» TEXTAUSZUG:

Nach zehn Jahren setzt das ZDF das "Philosophische Quartett" ab. Rüdiger Safranski und Peter Sloterdijk plaudern im Interview über das Konzept ihrer Sendung, über gelungene und weniger gelungene Gespräche und darüber, wie sich die Fernsehlandschaft im Laufe der Jahre verändert hat. Auf Richard David Precht, ihren designierten Nachfolger im ZDF, angesprochen, äußert sich Sloterdijk skeptisch: "Ob er wirklich, wie das ZDF annimmt, zu einer Verjüngung des Publikums beitragen wird, bezweifle ich allerdings. Seine Klientel gleicht eher der von André Rieu, den hören auch vor allem Damen über fünfzig in spätidealistischer Stimmung." André Rieu - das wird der Precht nie mehr los!

Außerdem: Moritz von Uslar geht mit Claudia Roth auf der Flensburger Förde spazieren und überlegt, ob die Grünen-Chefin nicht vielleicht deswegen so beliebt ist, weil sie keine klügeren Sachen sagt als der Durchschnitt ihrer Wähler.

Besprochen werden das neue Album von Gossip, neue Filme von Tim Burton und Sönke Wörtmann und Bücher, darunter: "Vom Mississippi zum Mainstream", eine Studie über die Ursprünge des Blues, sowie zwei Biografien des Philosophen Johann Gottlieb Fichte (mehr in unserer Bücherschau ab 14 Uhr).

» ROHDATEN:
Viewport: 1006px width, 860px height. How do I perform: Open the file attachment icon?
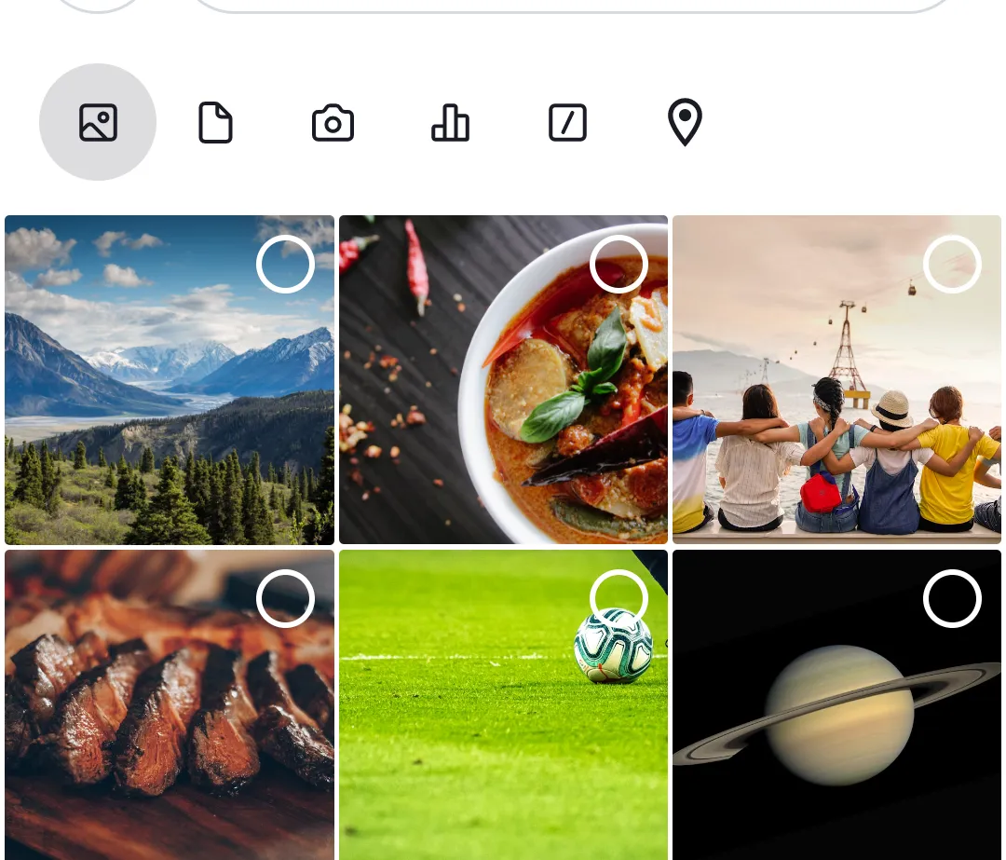[x=215, y=122]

» AUFGABENSTELLUNG:
Wen nennt der Textauszug als designierten Nachfolger von Safranski und Sloterdijk im ZDF? Die Daten sind hierfür ohne Belang.

» ERGEBNIS:
Richard David Precht